A collection of scriptural meditations from Saints and Fathers of the Church.
If you feel no pang in committing minor offences you will through them fall into major transgressions.
Being delivered from bodily sins is not enough, we must also cleanse the inner energy which dwells in our souls.
Greater therefore is the rejoicing of heaven over the sinner converted than upon the soul that remained just. A captain in battle will feel a warmer regard for the soldier who at first faltered and ran, and then had bravely fought back, than over the one who had never yielded yet had never thrust bravely forward. So will the farmer love more the fields that cleaned of their weeds now bear a fruitful yield, than the land which had never known thorns, yet had never yielded a bountiful crop.
Believe me, brethren, the more we are now in earnest to keep ourselves free from sin, the more confident shall we then be in His Presence.
Sin, to one who loves God, is nothing other than an arrow from the enemy in battle. The true Christian is a warrior fighting his way through the regiments of the unseen enemy to his heavenly homeland.
He who does not consciously choose to distance himself from a cause for sin, will be drawn to sin, even against his will.
Do not hate the sinner. Become a proclaimer of God’s grace, seeing that God provides for you even though you are unworthy.
For never is a man forced into sin by another’s fault, unless he have, stowed away in his heart, matter for evil deeds. Nor is a man to be held a victim of sudden deception if at the sight of a woman’s beauty he fall into an abyss of vile lust. Rather is it that diseases of soul, deeply hidden away and lost to view, come then to the surface on the occasion of the sight.
Let us not put off from day to day, without observing how sin is injuring us.
There is a sin which is always ‘unto death’ [1 Jn 5:16]; the sin which we have not repented. Even a saint’s prayers will not be heard for the unrepented sin. The person who repents correctly does not imagine that his sins are cancelled through his own effort; but knows that through this effort he makes peace with God.
Those who have sinned must not despair. Let that never be. For we are condemned not for the multitude of evils, but because we do not want to repent…
A thick rope is composed of thin strands of hemp. One thin strand cannot hold you bound nor strangle you, for you will easily, with the lightest touch, break it and free yourself. But if a thick rope binds you, you will stay bound, and it will strangle you. You cannot easily break it and free yourself of it. As a thick rope is made from thin, weak strands, so men’s passions are made up of smaller initial sins. The small, initial sins a man can still break and free himself of. But sin on sin, repeated, the weave becomes thicker and thicker until it becomes a passion, which masters a man as only it can do. You can neither cut it out easily nor cast it away from you nor be divorced from it. Oh, when will men guard themselves from these first sins? Then they would not have so much difficulty in freeing themselves from the passions.
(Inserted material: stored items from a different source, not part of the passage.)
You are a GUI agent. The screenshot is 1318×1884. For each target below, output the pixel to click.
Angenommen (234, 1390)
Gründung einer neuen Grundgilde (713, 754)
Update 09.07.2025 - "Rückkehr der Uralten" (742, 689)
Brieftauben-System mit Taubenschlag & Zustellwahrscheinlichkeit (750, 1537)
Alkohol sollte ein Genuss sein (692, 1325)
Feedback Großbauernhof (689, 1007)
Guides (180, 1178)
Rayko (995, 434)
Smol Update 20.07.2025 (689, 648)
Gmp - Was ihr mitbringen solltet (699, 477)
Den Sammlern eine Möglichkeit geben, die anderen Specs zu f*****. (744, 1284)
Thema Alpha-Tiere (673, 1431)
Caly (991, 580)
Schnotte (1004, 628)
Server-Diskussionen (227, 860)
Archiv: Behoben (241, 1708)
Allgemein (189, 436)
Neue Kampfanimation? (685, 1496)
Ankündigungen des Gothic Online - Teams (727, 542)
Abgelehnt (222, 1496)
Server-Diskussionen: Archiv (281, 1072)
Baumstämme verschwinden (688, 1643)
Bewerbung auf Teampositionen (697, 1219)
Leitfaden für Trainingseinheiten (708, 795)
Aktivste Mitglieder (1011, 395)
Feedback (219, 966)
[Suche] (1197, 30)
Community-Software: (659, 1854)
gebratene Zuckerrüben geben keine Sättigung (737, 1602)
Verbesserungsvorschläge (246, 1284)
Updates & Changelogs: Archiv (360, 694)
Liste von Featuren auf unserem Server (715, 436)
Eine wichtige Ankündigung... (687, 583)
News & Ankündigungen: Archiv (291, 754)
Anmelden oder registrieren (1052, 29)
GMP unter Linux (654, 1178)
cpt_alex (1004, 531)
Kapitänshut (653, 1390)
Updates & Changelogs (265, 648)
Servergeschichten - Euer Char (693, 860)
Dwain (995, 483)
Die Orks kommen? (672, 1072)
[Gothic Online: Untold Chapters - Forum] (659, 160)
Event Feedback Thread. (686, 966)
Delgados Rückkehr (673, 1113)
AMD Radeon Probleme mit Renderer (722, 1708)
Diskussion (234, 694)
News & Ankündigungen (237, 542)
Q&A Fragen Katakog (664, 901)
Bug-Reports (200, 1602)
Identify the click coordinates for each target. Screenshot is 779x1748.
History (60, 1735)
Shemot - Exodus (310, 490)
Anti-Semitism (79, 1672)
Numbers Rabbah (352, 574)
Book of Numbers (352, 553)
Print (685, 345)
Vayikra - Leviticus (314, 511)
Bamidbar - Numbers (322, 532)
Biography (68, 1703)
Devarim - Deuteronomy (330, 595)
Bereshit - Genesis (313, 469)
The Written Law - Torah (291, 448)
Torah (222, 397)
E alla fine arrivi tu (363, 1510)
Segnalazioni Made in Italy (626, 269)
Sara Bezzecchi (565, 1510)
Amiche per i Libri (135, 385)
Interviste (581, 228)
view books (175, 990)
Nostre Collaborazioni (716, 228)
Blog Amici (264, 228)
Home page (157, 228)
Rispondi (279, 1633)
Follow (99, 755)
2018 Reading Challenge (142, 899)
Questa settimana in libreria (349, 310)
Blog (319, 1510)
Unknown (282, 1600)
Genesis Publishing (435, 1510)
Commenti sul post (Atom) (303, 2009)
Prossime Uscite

It is vain that some unenlightened people seek the greatest evil for man somewhere else, rather than in sin. Some consider disease to be the greatest evil, others – poverty, and others – death. But neither disease, nor poverty, nor death, nor any other earthly disaster can be such a great evil for us as sin is. These earthly misfortunes do not separate us from God if we are seeking Him sincerely, but, on the contrary, they bring us closer to Him.
Sin disfigures a man, while grace brings beauty.
The man who has come to loathe sin has mounted the first rung of the heavenly ladder.
Every man who has committed sin, has stopped up the senses of his soul with the mud of pleasure.
The only thing God requires of us is that we do not sin. But this is achieved, not by acting according to the law, but by carefully guarding the divine image in us and our supernal dignity. When we thus live in our natural state, wearing the resplendent robe of the Spirit, we dwell in God and God dwells in us. Then we are called gods by adoption and sons of God, sealed by the light of the knowledge of God.
God seeks nothing else from us men except that we do not sin; this alone. But this is not a work of law; it is rather a careful guarding of the image and dignity from above. In these things, affirmed in our nature and bearing the radiant garment of the Spirit, we shall abide in God and He in us. We shall be called good, and sons of God by adoption, marked in the light of our knowledge of God.
All sin is due to sensual pleasure, all forgiveness to hardship and distress.
Just as desire and rage multiply our sins, so self-control and humility erase them.